### ENTRIES SHOWN ###

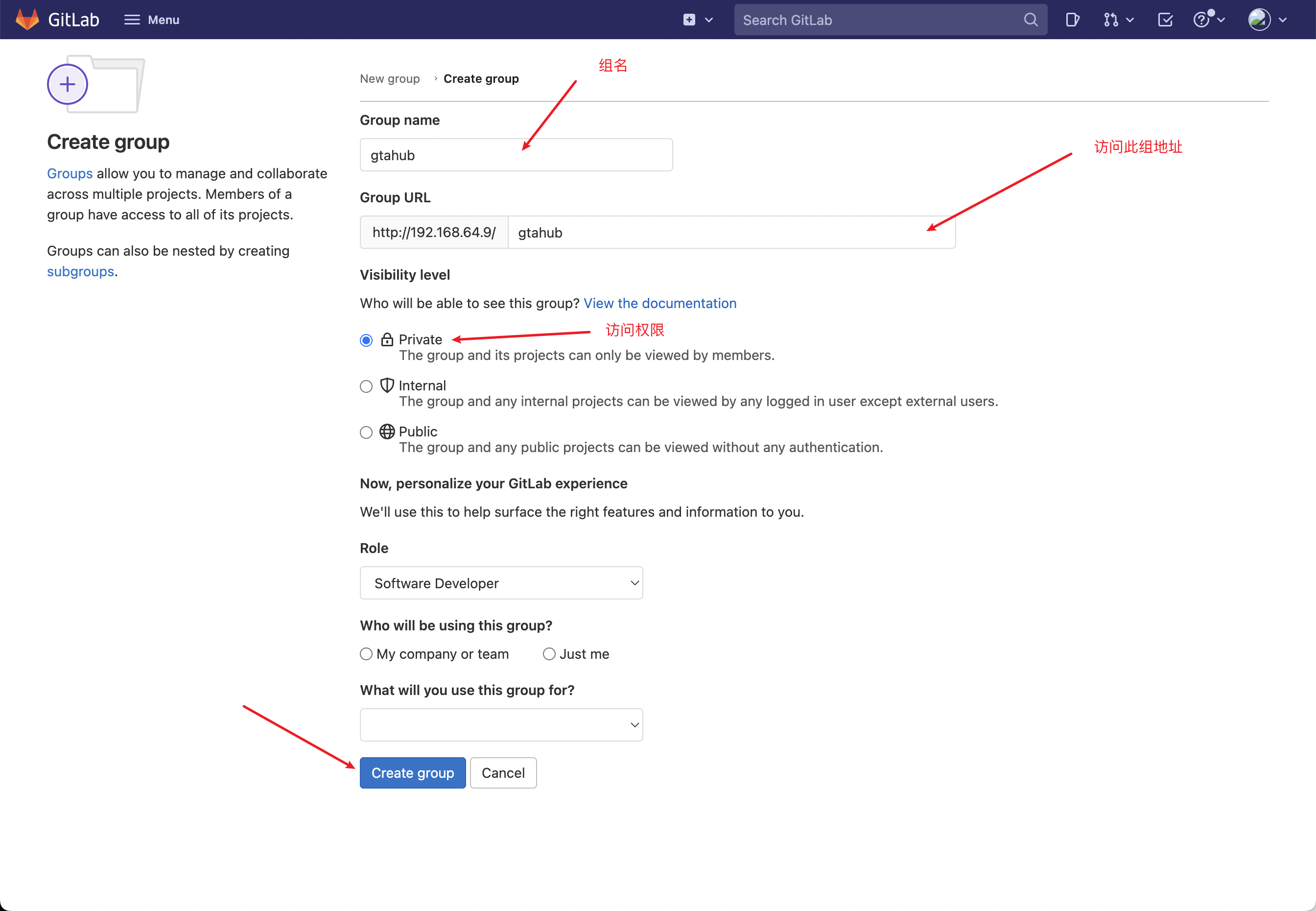The image size is (1316, 911).
Task: Click the Cancel button
Action: [x=503, y=772]
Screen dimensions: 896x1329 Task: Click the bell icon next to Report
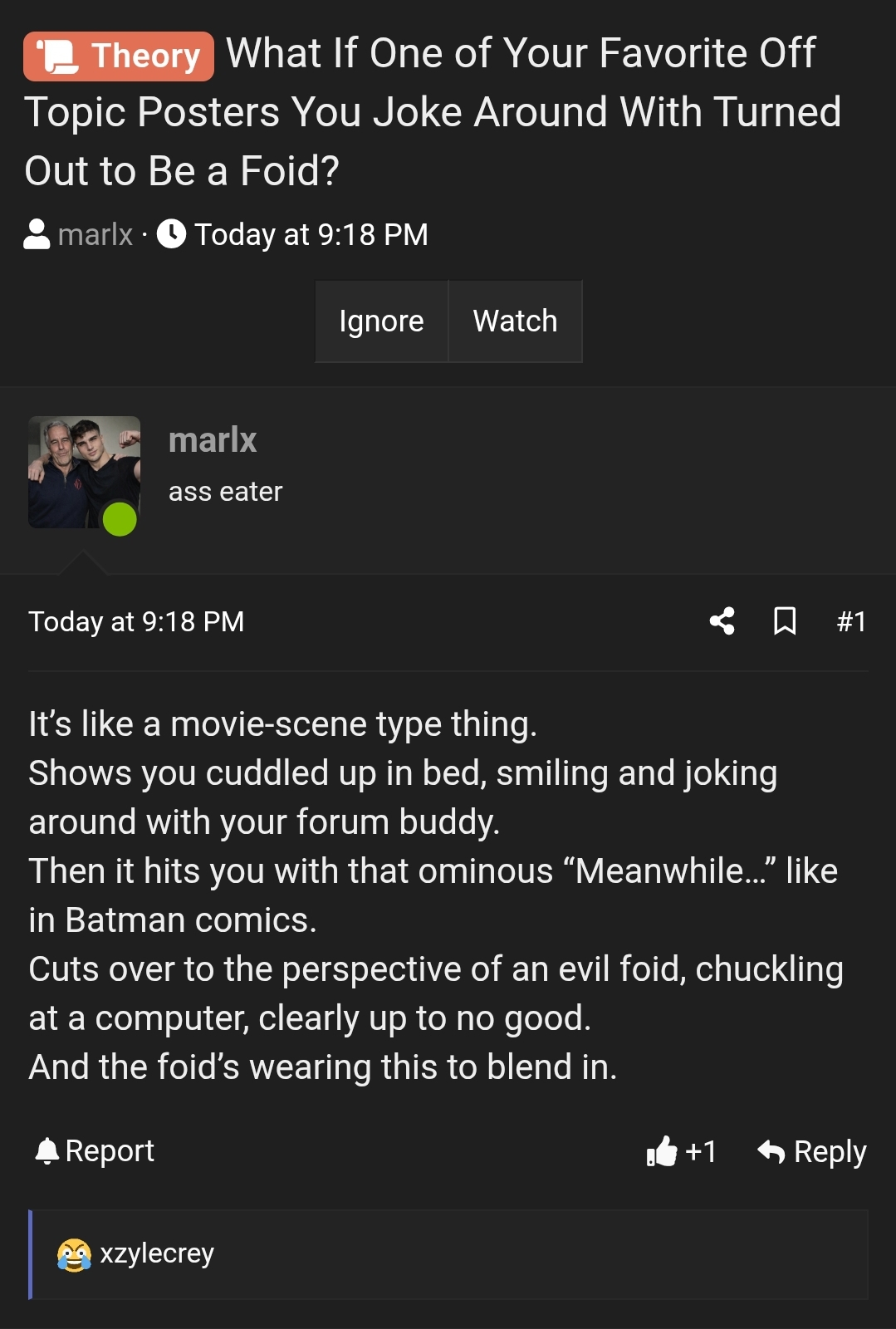click(47, 1150)
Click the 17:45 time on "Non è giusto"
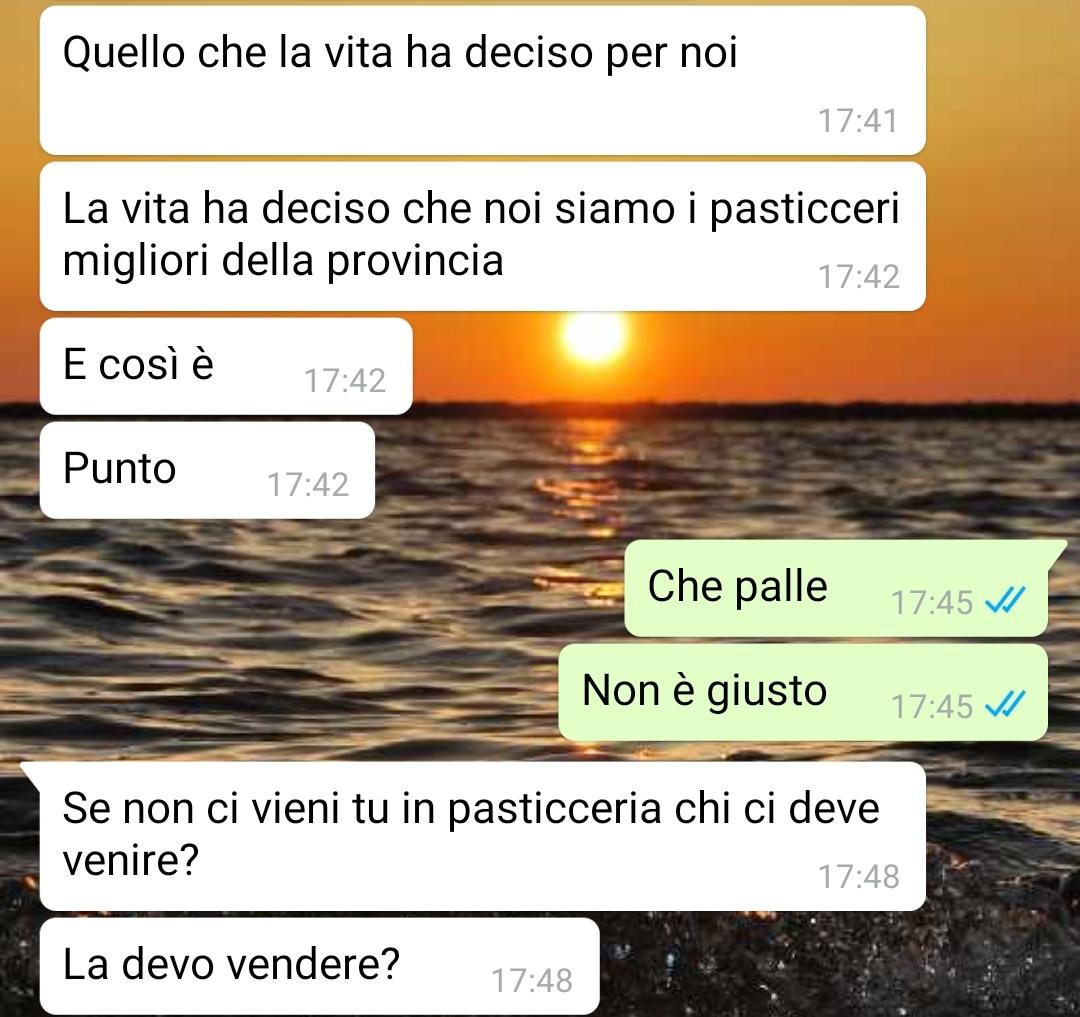The height and width of the screenshot is (1017, 1080). 932,706
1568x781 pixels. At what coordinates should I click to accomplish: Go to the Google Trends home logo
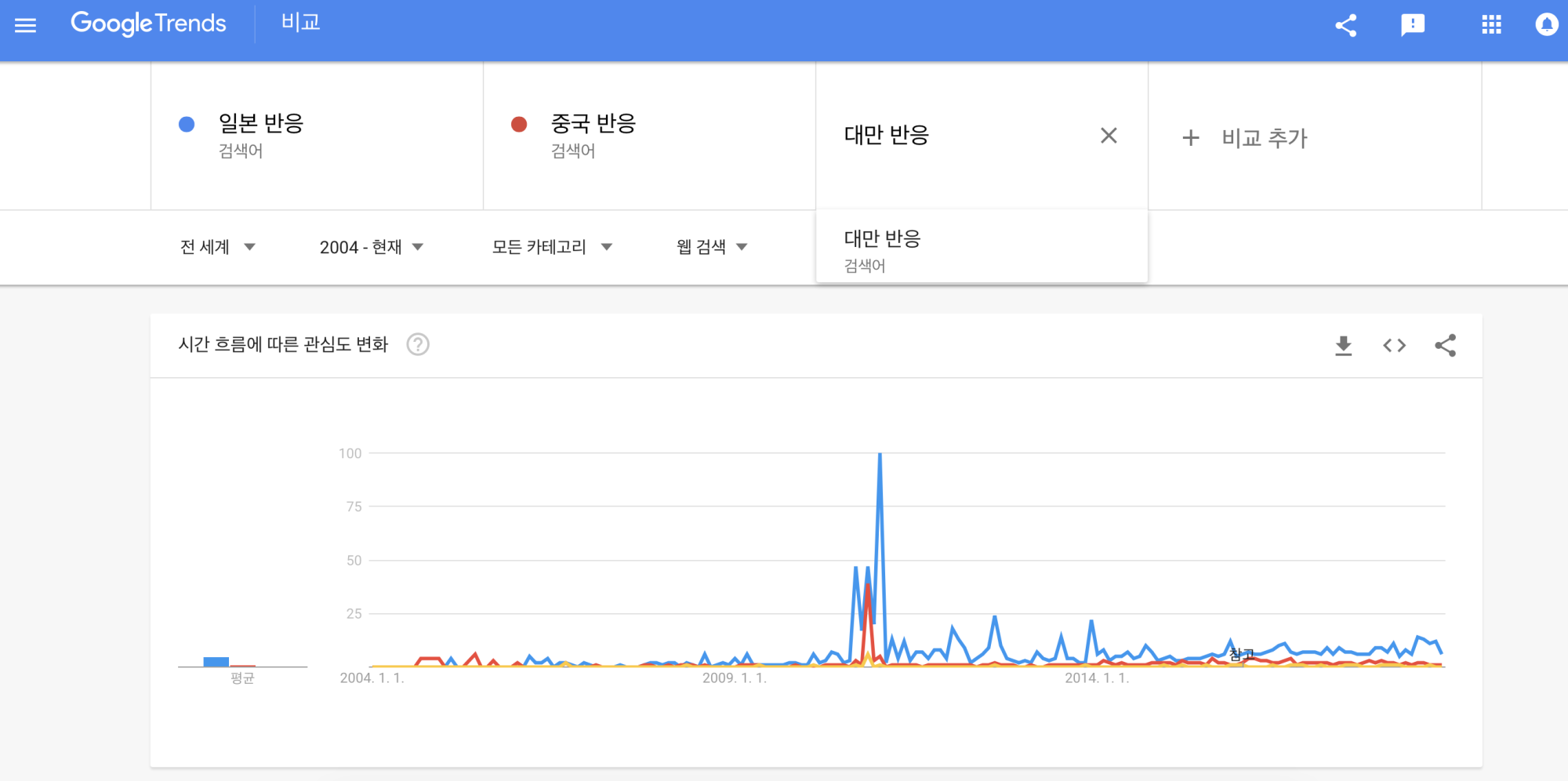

###

Return, exactly and without extra lines, everything from the line with "Screen dimensions: 896x1329" through the last line of the material above, both included. Pictures must be dropped.

> TASK RESPONSE:
Screen dimensions: 896x1329 Task: Click the bell icon next to Report
click(47, 1150)
Click the 17:45 time on "Non è giusto"
The height and width of the screenshot is (1017, 1080). 932,706
1568x781 pixels. At what coordinates should I click to accomplish: Go to the Google Trends home logo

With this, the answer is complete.